*** Opening Extracted entries ***

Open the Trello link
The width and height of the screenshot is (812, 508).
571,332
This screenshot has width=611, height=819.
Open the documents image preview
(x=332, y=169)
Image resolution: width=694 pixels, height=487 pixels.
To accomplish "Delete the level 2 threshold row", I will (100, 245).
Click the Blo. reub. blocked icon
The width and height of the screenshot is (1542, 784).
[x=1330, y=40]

*** Closing Extracted entries ***

### What is required
Retype all the records, matching them exactly.

### Solution to this exercise
Open the Trello link
The width and height of the screenshot is (812, 508).
571,332
This screenshot has width=611, height=819.
Open the documents image preview
(x=332, y=169)
Image resolution: width=694 pixels, height=487 pixels.
To accomplish "Delete the level 2 threshold row", I will (100, 245).
Click the Blo. reub. blocked icon
The width and height of the screenshot is (1542, 784).
[x=1330, y=40]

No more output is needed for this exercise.